Julio miró a los padres de la chica y les dijo:
– Descansen un rato. Yo me encargo. No le va a pasar nada, yo respondo. Luego les llamo.
Antes de entrar en el despacho que le indicaba el abogado miró de reojo y vio que los tres iban camino de la puerta de la comisaría. Adolfo Guarinós lo esperaba con los pies encima de la mesa. Al verle entrar descolgó un teléfono y ordenó:
– Que bajen.
– ¿Qué quieres? ¿Qué he de hacer?
– Un momento, sin prisas.
No habían pasado ni tres minutos cuando el comisario y el gobernador civil hicieron su entrada en el despacho de Guarinós. El jefe de la Político Social les invitó a sentarse en un sofá de tres plazas que tenía para las visitas y les sirvió sendas copas de coñac:
– ¿Un Licor 43? -le ofreció el comisario con cierto retintín.
– No, gracias -rechazó Alsina mirándole con cara de pocos amigos.
Guarinós se sentó en una silla frente a él, junto a sus jefes, como un perro fiel. Era obvio que disfrutaba con todo aquello. Ni siquiera le invitaron a sentarse.

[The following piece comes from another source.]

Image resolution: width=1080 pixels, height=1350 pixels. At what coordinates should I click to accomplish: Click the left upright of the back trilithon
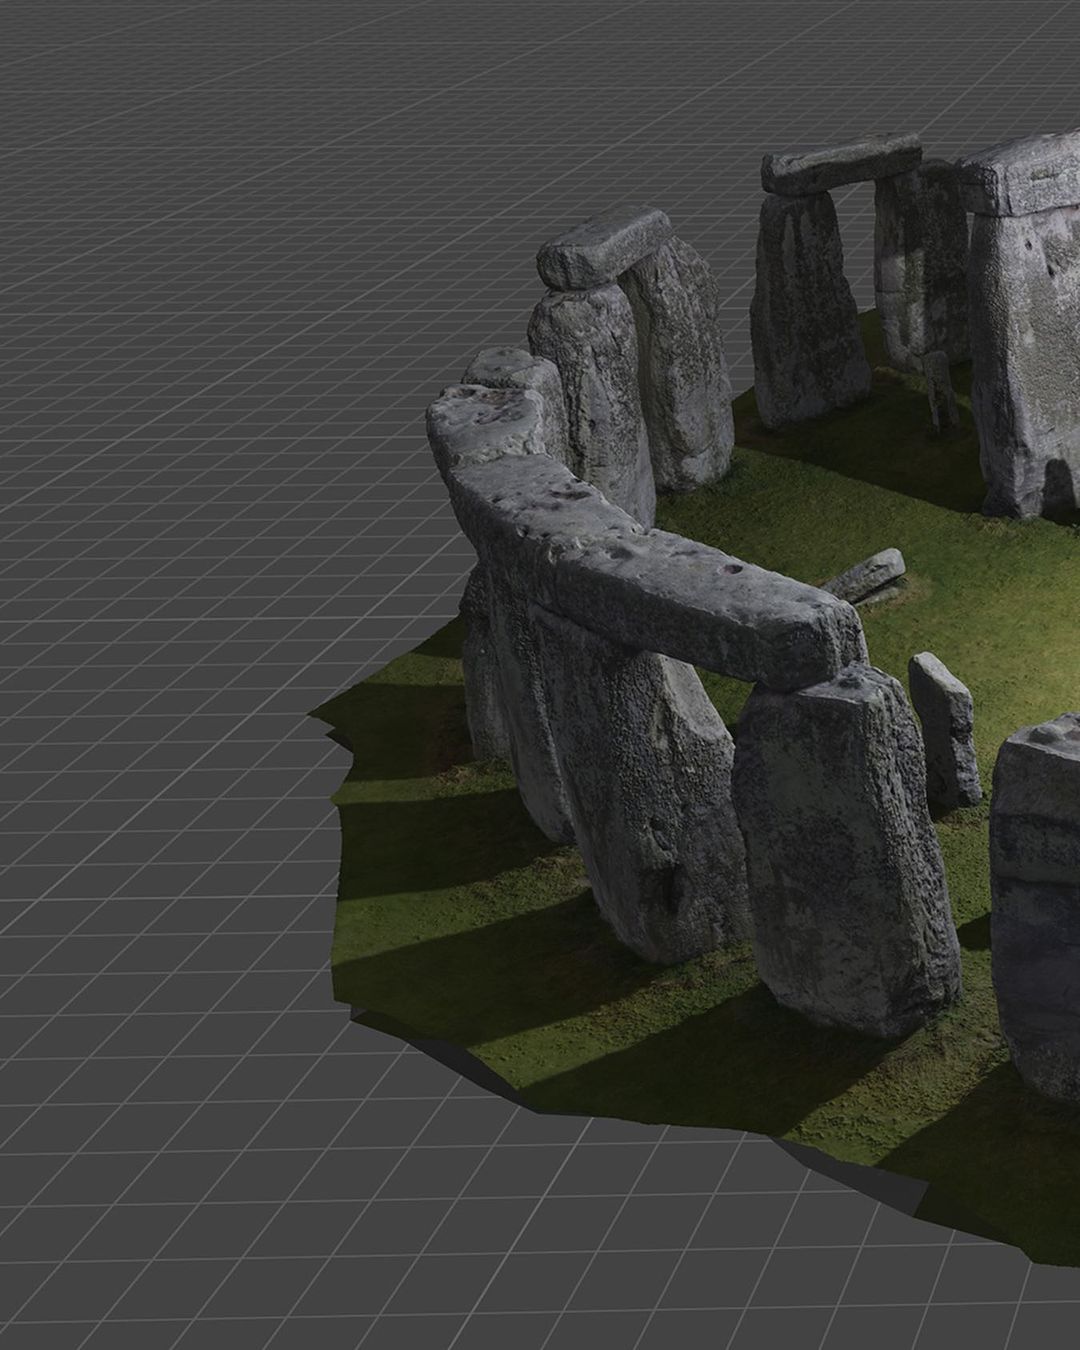(808, 310)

– Bueno -comenzó diciendo el gobernador, don Faustino Aguinaga-, la cosa ha hecho crisis.
– ¿Y?
– Ha hecho crisis por tu culpa -añadió Guarinós.
– ¿Cómo?
– Sí, sabemos que lo sabes.
– Que yo sé, ¿qué?
– Lo que hacen los de Wilcox. Queremos las pelotas de don Raúl.
– Yo no sé nada.
El comisario, don Jerónimo, dijo entonces con una amplia sonrisa en los labios:
– Tú dijiste antes de ir a Madrid que habías aclarado el misterio.
Sabían que había estado en Madrid. ¿Sabrían que Veronique estaba viva?
Entonces reparó en algo peor, algo que le hizo sentir un escalofrío. Él sólo había dicho saber lo que estaba ocurriendo delante de Blas, Joaquín y Rosa. Su rostro debió de reflejar que sentía como si, de repente, le hubieran sacado toda la sangre del cuerpo.
Aquellos tres hijos de puta estallaron en una violenta carcajada:
– Sí, hijo mío, sí, uno de sus amigos le traicionaba -dijo el gobernador.
– Das pena, créeme. Deberías verte -apuntó Guarinós.
Intentó pensar. Rápido.
Blas.
Eso era. Blas le había traicionado y se pegó un tiro por ello, o le habían matado. Claro, era evidente, Blas.
– ¿Qué quieren de mí?
– Cuéntanos lo que sabes -concretó Guarinós.
– ¿Y los soltarán?
– ¿Todavía te preocupa esa puta que te ha traicionado? -dijo el comisario.
Julio sintió que se le doblaban las piernas.
– ¿Cómo? -acertó a decir-. ¿Rosa?
Los otros tres volvieron a reír a carcajada limpia. Se daban codazos e incluso el gobernador sacó un pañuelo para secarse las lágrimas.
– Ay, ay -suspiró el comisario-. Este Alsina me mata. Tan listo para unas cosas y tan rematadamente tonto para otras. A ver, amigo, ¿se te ha escapado que la joven es falangista?
El gobernador se partía de risa y Guarinós llegó a mirarlo incluso con pena. Se sintió morir.
– Rosa trabajaba para ustedes.
– En efecto-asintió sonriente el gobernador.
– Entonces, ¿qué hace detenida?
– Se pasó de lista. Os ibais a Francia, ¿no?
Intentó pensar. A ver. Ella le había traicionado, sí. Rosa. Quizá por eso había sido tan amable desde el principio. Por eso habían conectado de aquella manera desde el primer momento Le extrañaba que una joven de la Sección Femenina hubiera sido tan comprensiva, tan abierta.